Girl wants pet. Mother agrees, so long as pet is low maintenance. Sloth arrives via express post. The premise is simple enough, but Offill and Appelhans veer off script just enough to take what might have been simply charming and make it particularly funny, in an irresistibly peculiar way.

The story’s initial progression follows tropes as we might expect. The girl makes lots of plucky attempts to make Sparky into a perfect pet (or at least believe him to be), playing all manner of games at which she can beat him. But her smart, bespectacled frenemy isn’t having it. So our protagonist casts Sparky as the star of his very own talent show, and, on the day, he fails. Miserably. Frenemy departs in a fit of superiority, and all seems lost. Here’s where the script flips. What’s supposed to happen is the girl discovers some secret, sloth-specific talent Sparky has that rescues the day from some convenient cataclysm, shining on him a new and heroic light. Instead, he just sleeps in his tree and the girl engages him in a game of tag. “‘You’re it, Sparky’ I said. And for a long, long time, he was.”
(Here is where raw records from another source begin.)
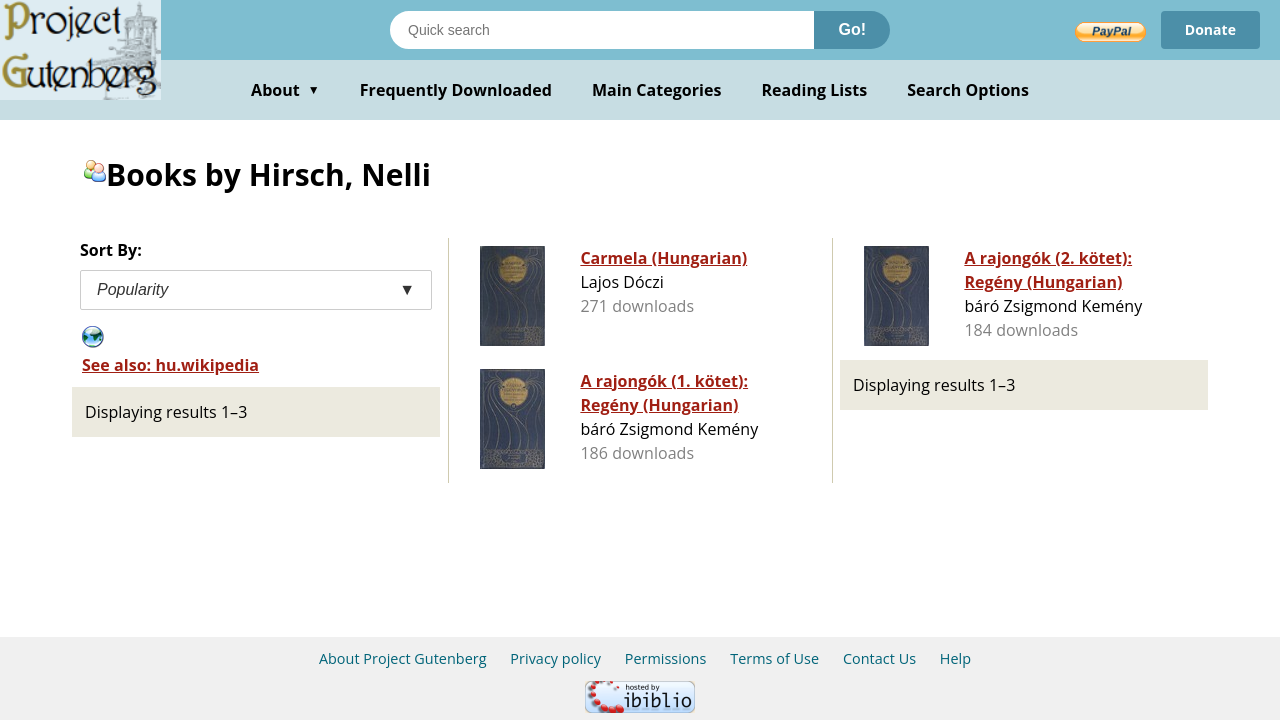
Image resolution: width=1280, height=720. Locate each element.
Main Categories (657, 90)
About (285, 90)
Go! (852, 29)
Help (955, 658)
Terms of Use (774, 658)
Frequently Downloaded (456, 90)
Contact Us (879, 658)
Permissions (666, 658)
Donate (1210, 29)
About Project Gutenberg (403, 658)
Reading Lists (815, 90)
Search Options (968, 90)
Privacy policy (555, 658)
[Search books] (602, 30)
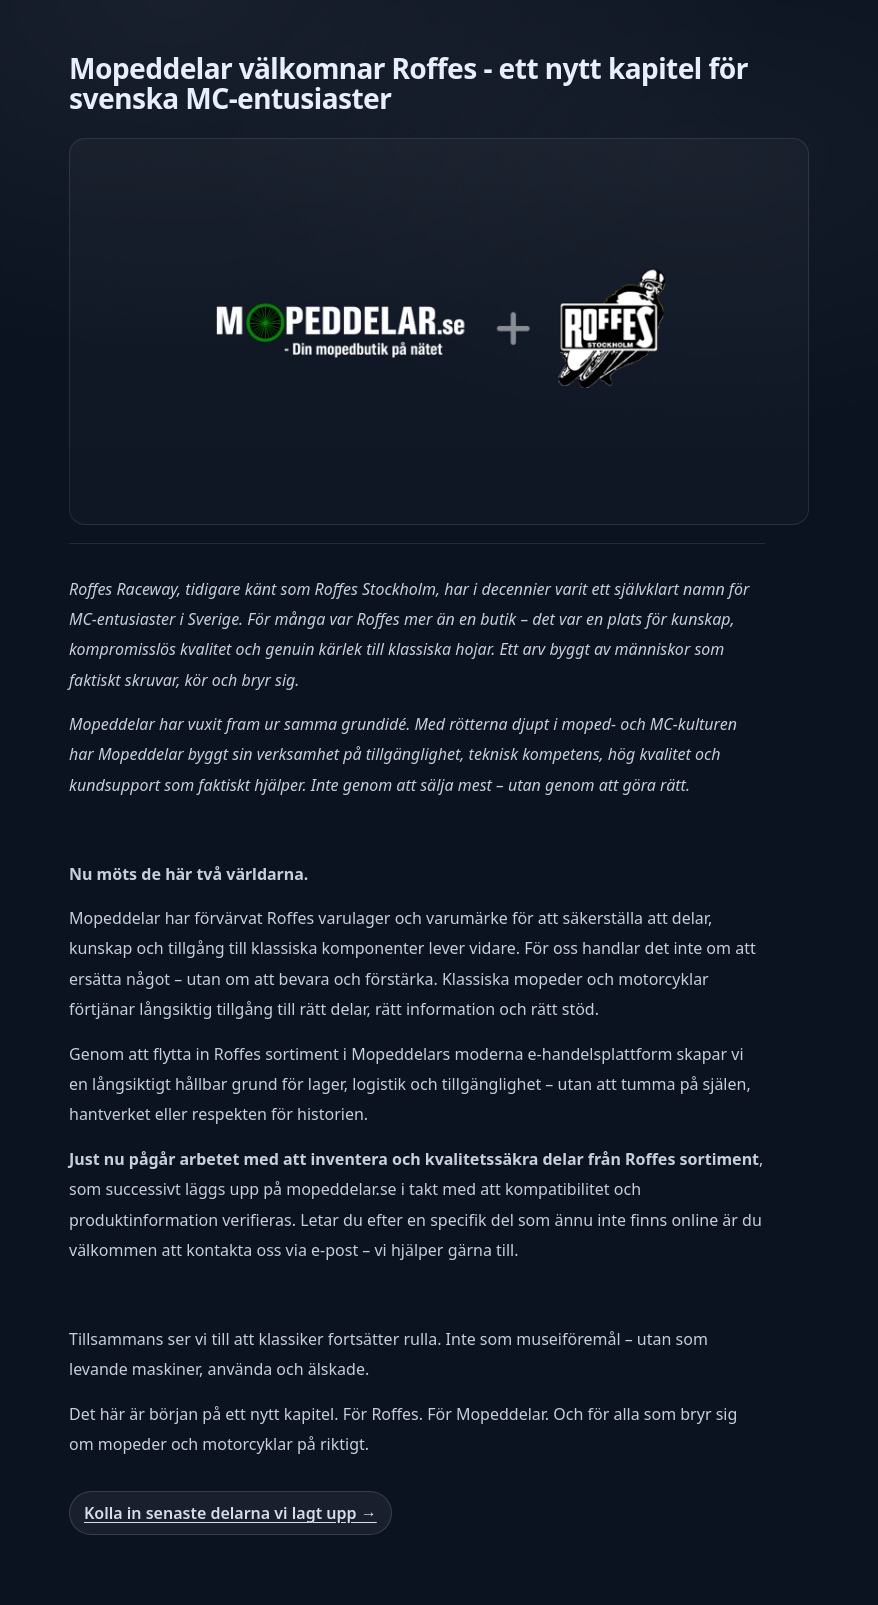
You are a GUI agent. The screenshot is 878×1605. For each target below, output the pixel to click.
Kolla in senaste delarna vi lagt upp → (230, 1513)
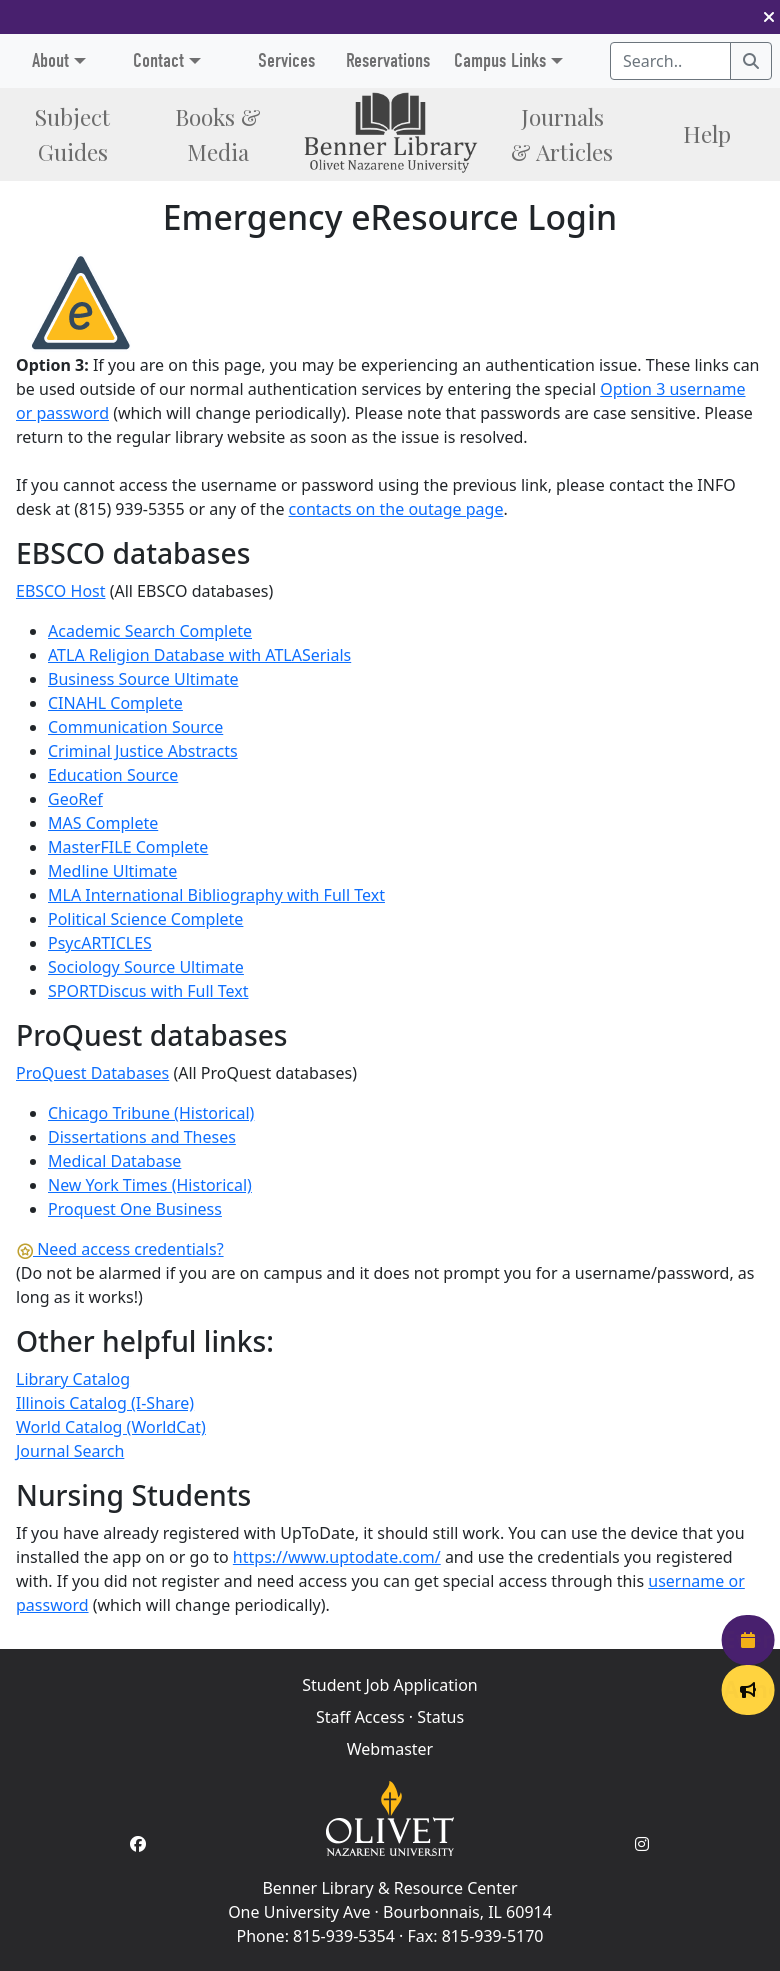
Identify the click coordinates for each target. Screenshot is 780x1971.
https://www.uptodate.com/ (337, 1557)
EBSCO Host (61, 591)
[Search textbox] (670, 61)
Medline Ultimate (112, 871)
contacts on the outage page (396, 509)
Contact (158, 60)
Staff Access (360, 1717)
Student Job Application (389, 1685)
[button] (769, 17)
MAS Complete (103, 823)
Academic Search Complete (150, 631)
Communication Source (135, 727)
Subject (72, 133)
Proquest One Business (135, 1209)
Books (218, 133)
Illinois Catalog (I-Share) (105, 1403)
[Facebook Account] (138, 1844)
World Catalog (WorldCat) (111, 1427)
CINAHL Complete (115, 703)
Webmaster (390, 1749)
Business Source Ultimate (143, 679)
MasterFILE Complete (128, 847)
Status (440, 1717)
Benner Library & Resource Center (389, 1888)
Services (286, 60)
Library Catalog (73, 1379)
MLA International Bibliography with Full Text (216, 895)
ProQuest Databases (92, 1073)
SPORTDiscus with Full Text (148, 991)
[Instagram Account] (642, 1844)
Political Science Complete (145, 919)
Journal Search (70, 1451)
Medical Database (114, 1161)
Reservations (388, 60)
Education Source (113, 775)
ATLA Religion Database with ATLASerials (199, 655)
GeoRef (75, 799)
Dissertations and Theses (142, 1137)
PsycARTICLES (100, 943)
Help (707, 133)
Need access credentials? (120, 1249)
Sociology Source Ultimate (146, 967)
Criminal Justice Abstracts (143, 751)
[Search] (751, 61)
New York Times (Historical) (150, 1185)
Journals (562, 133)
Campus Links (500, 60)
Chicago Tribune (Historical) (151, 1113)
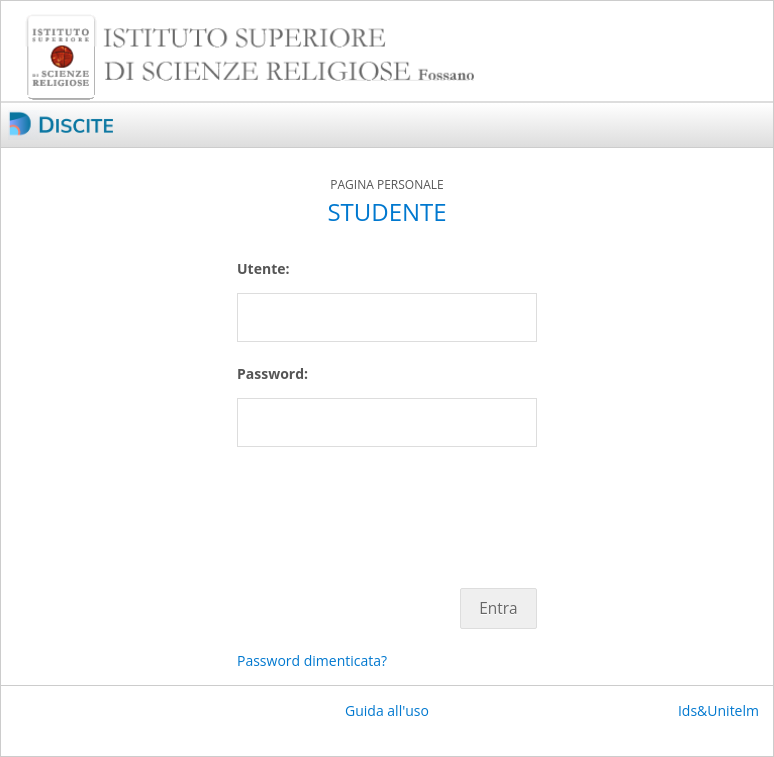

Beyond the achingly sweet double meaning of that final phrase, the situation’s refusal to conform to our expectations adds a lovely meta-humor to the tale. The funny comes from dodging our expectations, as funny often does. But in this case those expectations are not part of the situation itself but come from the literary tradition surrounding it.

But funny is just the beginning. The earnest perspective of Offill’s first person narrative is enchanting. The girl is trying so hard to believe in Sparky’s wonders herself that she convinces us in the bargain. Appelhans’ muted watercolor sketches wring buckets of charm from the characters and circumstances in open, expansive compositions with plenty of laughing room. Even the typeface, based on Appelhans’ hand lettering, adds to the story’s soft and tender heart.

This is the sort of book that makes one long for a regular group of preschoolers to read it to, at least if that someone is me.